• Records to process:

◆ ◆ ◆

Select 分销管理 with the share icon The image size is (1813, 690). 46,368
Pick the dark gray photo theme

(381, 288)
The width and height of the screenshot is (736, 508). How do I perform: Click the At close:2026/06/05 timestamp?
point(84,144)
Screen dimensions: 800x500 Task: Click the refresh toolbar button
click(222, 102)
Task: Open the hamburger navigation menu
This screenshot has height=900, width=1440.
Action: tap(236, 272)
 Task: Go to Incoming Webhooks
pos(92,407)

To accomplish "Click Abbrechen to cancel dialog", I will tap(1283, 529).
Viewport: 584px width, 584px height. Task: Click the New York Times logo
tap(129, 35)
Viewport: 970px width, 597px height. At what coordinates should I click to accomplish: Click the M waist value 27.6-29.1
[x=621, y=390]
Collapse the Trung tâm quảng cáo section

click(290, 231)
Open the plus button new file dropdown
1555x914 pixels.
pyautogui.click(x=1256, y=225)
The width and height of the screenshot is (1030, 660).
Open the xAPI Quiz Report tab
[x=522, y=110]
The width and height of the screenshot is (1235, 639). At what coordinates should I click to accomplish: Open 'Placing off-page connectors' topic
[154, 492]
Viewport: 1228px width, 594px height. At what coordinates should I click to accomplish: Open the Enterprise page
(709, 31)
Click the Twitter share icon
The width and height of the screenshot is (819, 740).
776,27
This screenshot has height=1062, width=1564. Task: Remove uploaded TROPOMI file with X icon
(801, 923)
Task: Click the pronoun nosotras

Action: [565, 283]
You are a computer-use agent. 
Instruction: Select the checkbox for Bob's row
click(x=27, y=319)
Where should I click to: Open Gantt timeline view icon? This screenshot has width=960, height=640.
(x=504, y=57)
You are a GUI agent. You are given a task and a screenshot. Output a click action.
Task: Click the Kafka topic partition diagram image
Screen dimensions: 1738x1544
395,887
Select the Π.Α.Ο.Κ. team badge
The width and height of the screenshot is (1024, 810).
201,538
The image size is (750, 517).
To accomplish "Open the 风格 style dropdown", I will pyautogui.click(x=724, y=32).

◆ ◆ ◆

Taking the listing above, write all of it out exactly.

Select 分销管理 with the share icon The image size is (1813, 690). 46,368
Pick the dark gray photo theme

(381, 288)
The width and height of the screenshot is (736, 508). How do I perform: Click the At close:2026/06/05 timestamp?
point(84,144)
Screen dimensions: 800x500 Task: Click the refresh toolbar button
click(222, 102)
Task: Open the hamburger navigation menu
This screenshot has height=900, width=1440.
Action: tap(236, 272)
 Task: Go to Incoming Webhooks
pos(92,407)

To accomplish "Click Abbrechen to cancel dialog", I will tap(1283, 529).
Viewport: 584px width, 584px height. Task: Click the New York Times logo
tap(129, 35)
Viewport: 970px width, 597px height. At what coordinates should I click to accomplish: Click the M waist value 27.6-29.1
[x=621, y=390]
Collapse the Trung tâm quảng cáo section

click(290, 231)
Open the plus button new file dropdown
1555x914 pixels.
pyautogui.click(x=1256, y=225)
The width and height of the screenshot is (1030, 660).
Open the xAPI Quiz Report tab
[x=522, y=110]
The width and height of the screenshot is (1235, 639). At what coordinates should I click to accomplish: Open 'Placing off-page connectors' topic
[154, 492]
Viewport: 1228px width, 594px height. At what coordinates should I click to accomplish: Open the Enterprise page
(709, 31)
Click the Twitter share icon
The width and height of the screenshot is (819, 740).
776,27
This screenshot has height=1062, width=1564. Task: Remove uploaded TROPOMI file with X icon
(801, 923)
Task: Click the pronoun nosotras

Action: [565, 283]
You are a computer-use agent. 
Instruction: Select the checkbox for Bob's row
click(x=27, y=319)
Where should I click to: Open Gantt timeline view icon? This screenshot has width=960, height=640.
(x=504, y=57)
You are a GUI agent. You are given a task and a screenshot. Output a click action.
Task: Click the Kafka topic partition diagram image
Screen dimensions: 1738x1544
395,887
Select the Π.Α.Ο.Κ. team badge
The width and height of the screenshot is (1024, 810).
201,538
The image size is (750, 517).
To accomplish "Open the 风格 style dropdown", I will pyautogui.click(x=724, y=32).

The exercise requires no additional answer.